LUCIANA STEGAGNO PICCHIO
(1920-2008)
Era membro correspondente da Academia das Ciências de Lisboa e da Academia Brasileira de Letras. Foi distinguida em Portugal com o Grande Colar da Ordem de Sant'iago da Espada. Portugal soube reconhecer-lhe o mérito. Em 2001 o Instituto Camões também a homenageou, tendo, então, publicado o livro A Língua Outra, uma fotobiografia de Luciana Picchio organizada por Alessandra Mauro.
Luciana Stegagno Picchio, teve uma vida mais portuguesa que italiana. Em entrevista ao jornal cultural português JL de 13-3-1990, declarava: "Portugal é o meu trabalho, o meu quotidiano, terra de escolha e língua de todos os dias. Faz parte da minha acção no mundo. Muita coisa até aprendi em português. Não acredito, absolutamente nada, na tradução: dizer «mesa» e dizer «távola» são duas coisas completamente distintas. (...) Mas é interessante porque há coisas que aprendi em português e só penso nelas em português. O uso hipocorístico, os diminutivos não existem tão profusamente no italiano. (...) Acabo tendo uma secção do meu imaginário ou mesmo do meu lembrário, só em português. Um dia em Cape Code, li numa tabuleta «linguiça» e todo o meu portuguesismo aflora num afecto enorme."
Com a sua morte, no passado dia 28 de Agosto (aos 88 anos) o mundo perdeu uma das mais notáveis lusitanistas de sempre, que ao longo da sua vida marcou várias gerações. Legou-nos uma obra com cerca de 500 títulos, dedicada aos estudos da Língua Portuguesa e das literaturas portuguesa e brasileira. Com os seus discípulos António Tabucchi, Maria José Lancastre e Fernanda Toriello, funda uma revista moderna e de referência: Quaderni Portoghesi, instrumento científico único para quem se quiser iniciar nos estudos portugueses, ou aprofundá-los.
Ainda que pouco tenha convivido com Luciana Stegagno Picchio, tive a felicidade de a conhecer e com ela conversar por ocasião de uma das suas visitas a Portugal.
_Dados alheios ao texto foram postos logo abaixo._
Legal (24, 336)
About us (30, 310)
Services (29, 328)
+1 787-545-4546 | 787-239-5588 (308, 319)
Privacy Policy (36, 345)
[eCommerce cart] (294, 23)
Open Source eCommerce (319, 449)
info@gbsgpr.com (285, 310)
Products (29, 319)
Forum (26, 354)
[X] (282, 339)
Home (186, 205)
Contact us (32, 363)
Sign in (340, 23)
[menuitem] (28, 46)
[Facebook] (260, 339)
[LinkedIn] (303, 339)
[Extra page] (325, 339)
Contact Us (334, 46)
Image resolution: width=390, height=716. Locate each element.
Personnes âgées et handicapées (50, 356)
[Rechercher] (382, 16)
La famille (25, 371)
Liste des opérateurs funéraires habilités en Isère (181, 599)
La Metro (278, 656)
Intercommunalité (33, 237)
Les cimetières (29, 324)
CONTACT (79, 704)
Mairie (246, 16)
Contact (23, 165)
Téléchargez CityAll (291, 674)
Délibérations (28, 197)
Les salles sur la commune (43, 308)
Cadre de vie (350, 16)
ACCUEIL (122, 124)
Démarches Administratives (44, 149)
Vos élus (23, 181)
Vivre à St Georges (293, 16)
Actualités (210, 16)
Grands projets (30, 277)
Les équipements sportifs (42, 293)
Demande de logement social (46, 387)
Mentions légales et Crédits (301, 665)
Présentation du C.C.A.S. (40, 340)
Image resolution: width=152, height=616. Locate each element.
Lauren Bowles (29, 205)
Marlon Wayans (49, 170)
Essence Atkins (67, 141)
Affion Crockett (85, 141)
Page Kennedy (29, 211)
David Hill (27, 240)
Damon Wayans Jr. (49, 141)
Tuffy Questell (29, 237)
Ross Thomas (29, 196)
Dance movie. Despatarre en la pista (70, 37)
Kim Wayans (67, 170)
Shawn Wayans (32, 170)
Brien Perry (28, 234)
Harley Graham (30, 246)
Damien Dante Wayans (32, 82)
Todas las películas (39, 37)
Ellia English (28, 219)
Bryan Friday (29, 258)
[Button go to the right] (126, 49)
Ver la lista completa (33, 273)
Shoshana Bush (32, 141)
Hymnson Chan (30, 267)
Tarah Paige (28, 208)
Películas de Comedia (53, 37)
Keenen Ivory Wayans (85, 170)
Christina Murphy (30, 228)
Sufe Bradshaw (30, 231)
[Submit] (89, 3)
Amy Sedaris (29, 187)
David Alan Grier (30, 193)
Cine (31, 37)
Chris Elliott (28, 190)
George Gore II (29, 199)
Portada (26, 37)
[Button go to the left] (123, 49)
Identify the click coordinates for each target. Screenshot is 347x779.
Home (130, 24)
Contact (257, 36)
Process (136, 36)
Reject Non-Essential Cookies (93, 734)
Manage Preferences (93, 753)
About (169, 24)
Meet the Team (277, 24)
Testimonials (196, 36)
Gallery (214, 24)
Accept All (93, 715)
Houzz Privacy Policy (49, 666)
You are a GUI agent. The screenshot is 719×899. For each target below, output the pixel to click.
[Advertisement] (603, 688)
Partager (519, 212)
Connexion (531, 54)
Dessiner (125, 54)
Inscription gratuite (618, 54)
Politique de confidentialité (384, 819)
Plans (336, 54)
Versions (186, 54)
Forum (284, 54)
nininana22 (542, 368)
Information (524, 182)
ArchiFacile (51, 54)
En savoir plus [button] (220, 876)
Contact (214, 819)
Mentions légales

Era uma senhora encantadora, que cativava pelo seu olhar, pelo seu sorriso e por aquelas mãos que falavam como gente.
Portugal e o Brasil fizeram-se representar nas exéquias fúnebres pelos seus embaixadores junto do Estado Italiano e da Santa Sé. Na homilia, Monsenhor Agostinho da Costa Borges , reitor do Instituto Português de Santo António, em Roma, homenageou Luciana Picchio, com eloquência, grandeza e dignidade. No Passado dia 4 de Outubro foi a vez da Universidade lhe prestar a última homenagem na Capela da Università degli Studi di Roma, La Sapienza.
Luciana Stegagno Picchio legou ao Instituto Português de Santo António, em Roma, o fabuloso acerdo da sua Biblioteca, bem como o seu riquíssimo arquivo.
Em Itália, Portugal continua ainda a contar com bons amigos da sua Língua e da sua Cultura, como António Tabucchi, Giuseppe Carlo Rossi e Fernanda Toriello, entre outros.
Luciana, Portugal (que também é teu) agradece-te tudo o que fizeste por ele.
acs
1 comentário:
É bom saber que vultos da cultura de outros países se têm dedicado à língua portuguesa, por vezes até ,mais que muitos portugueses que têm mais obrigações e a têm esquecido.
Obrigada por nos recordar estes casos. Espero que ao menos sirva para muitos portugueses se dedicarem á nossa Língua.